> [What needs to be done]:
Every record is to be returned as written, with no omissions.

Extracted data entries
== Segment start ==

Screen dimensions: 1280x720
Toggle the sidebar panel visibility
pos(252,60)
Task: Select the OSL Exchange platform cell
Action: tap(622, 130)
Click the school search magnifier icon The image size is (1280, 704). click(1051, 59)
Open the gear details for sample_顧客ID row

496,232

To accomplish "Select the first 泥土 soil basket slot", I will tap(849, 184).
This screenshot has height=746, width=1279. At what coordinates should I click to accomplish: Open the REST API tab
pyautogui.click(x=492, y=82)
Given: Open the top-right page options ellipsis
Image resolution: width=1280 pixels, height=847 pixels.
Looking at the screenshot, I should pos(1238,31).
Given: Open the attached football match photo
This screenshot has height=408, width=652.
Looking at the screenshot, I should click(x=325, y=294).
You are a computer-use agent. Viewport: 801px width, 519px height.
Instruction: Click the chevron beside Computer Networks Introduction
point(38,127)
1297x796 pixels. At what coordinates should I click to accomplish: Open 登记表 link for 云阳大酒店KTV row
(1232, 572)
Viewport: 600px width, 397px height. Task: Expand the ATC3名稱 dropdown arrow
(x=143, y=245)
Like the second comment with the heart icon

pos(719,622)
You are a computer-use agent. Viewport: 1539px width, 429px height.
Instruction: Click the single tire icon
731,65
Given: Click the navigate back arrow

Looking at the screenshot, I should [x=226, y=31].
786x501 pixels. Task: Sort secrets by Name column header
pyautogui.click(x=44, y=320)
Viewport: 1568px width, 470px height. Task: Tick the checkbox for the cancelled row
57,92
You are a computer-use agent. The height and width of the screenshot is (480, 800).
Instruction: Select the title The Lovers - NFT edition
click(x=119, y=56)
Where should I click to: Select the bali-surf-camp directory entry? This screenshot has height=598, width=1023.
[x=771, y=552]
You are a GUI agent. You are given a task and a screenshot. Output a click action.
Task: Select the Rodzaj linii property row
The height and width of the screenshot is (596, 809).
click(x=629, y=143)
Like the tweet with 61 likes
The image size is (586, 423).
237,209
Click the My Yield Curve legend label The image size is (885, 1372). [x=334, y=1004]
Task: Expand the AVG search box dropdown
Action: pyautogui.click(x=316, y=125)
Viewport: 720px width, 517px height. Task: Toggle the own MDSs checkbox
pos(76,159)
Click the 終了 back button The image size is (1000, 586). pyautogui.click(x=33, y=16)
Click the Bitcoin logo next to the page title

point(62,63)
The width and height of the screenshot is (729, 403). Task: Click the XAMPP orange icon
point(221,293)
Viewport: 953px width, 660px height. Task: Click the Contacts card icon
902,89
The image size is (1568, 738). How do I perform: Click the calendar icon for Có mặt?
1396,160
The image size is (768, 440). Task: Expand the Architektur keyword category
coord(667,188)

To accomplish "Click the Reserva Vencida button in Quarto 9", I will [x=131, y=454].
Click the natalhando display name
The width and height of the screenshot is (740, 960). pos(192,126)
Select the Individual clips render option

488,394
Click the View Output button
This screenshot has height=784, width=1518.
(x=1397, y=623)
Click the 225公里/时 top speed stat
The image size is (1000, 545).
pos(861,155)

== Segment end ==

> [Expected answer]:
Screen dimensions: 1280x720
Toggle the sidebar panel visibility
pos(252,60)
Task: Select the OSL Exchange platform cell
Action: tap(622, 130)
Click the school search magnifier icon The image size is (1280, 704). click(1051, 59)
Open the gear details for sample_顧客ID row

496,232

To accomplish "Select the first 泥土 soil basket slot", I will tap(849, 184).
This screenshot has height=746, width=1279. At what coordinates should I click to accomplish: Open the REST API tab
pyautogui.click(x=492, y=82)
Given: Open the top-right page options ellipsis
Image resolution: width=1280 pixels, height=847 pixels.
Looking at the screenshot, I should pos(1238,31).
Given: Open the attached football match photo
This screenshot has height=408, width=652.
Looking at the screenshot, I should click(x=325, y=294).
You are a computer-use agent. Viewport: 801px width, 519px height.
Instruction: Click the chevron beside Computer Networks Introduction
point(38,127)
1297x796 pixels. At what coordinates should I click to accomplish: Open 登记表 link for 云阳大酒店KTV row
(1232, 572)
Viewport: 600px width, 397px height. Task: Expand the ATC3名稱 dropdown arrow
(x=143, y=245)
Like the second comment with the heart icon

pos(719,622)
You are a computer-use agent. Viewport: 1539px width, 429px height.
Instruction: Click the single tire icon
731,65
Given: Click the navigate back arrow

Looking at the screenshot, I should [x=226, y=31].
786x501 pixels. Task: Sort secrets by Name column header
pyautogui.click(x=44, y=320)
Viewport: 1568px width, 470px height. Task: Tick the checkbox for the cancelled row
57,92
You are a computer-use agent. The height and width of the screenshot is (480, 800).
Instruction: Select the title The Lovers - NFT edition
click(x=119, y=56)
Where should I click to: Select the bali-surf-camp directory entry? This screenshot has height=598, width=1023.
[x=771, y=552]
You are a GUI agent. You are given a task and a screenshot. Output a click action.
Task: Select the Rodzaj linii property row
The height and width of the screenshot is (596, 809).
click(x=629, y=143)
Like the tweet with 61 likes
The image size is (586, 423).
237,209
Click the My Yield Curve legend label The image size is (885, 1372). [x=334, y=1004]
Task: Expand the AVG search box dropdown
Action: pyautogui.click(x=316, y=125)
Viewport: 720px width, 517px height. Task: Toggle the own MDSs checkbox
pos(76,159)
Click the 終了 back button The image size is (1000, 586). pyautogui.click(x=33, y=16)
Click the Bitcoin logo next to the page title

point(62,63)
The width and height of the screenshot is (729, 403). Task: Click the XAMPP orange icon
point(221,293)
Viewport: 953px width, 660px height. Task: Click the Contacts card icon
902,89
The image size is (1568, 738). How do I perform: Click the calendar icon for Có mặt?
1396,160
The image size is (768, 440). Task: Expand the Architektur keyword category
coord(667,188)

To accomplish "Click the Reserva Vencida button in Quarto 9", I will [x=131, y=454].
Click the natalhando display name
The width and height of the screenshot is (740, 960). pos(192,126)
Select the Individual clips render option

488,394
Click the View Output button
This screenshot has height=784, width=1518.
(x=1397, y=623)
Click the 225公里/时 top speed stat
The image size is (1000, 545).
pos(861,155)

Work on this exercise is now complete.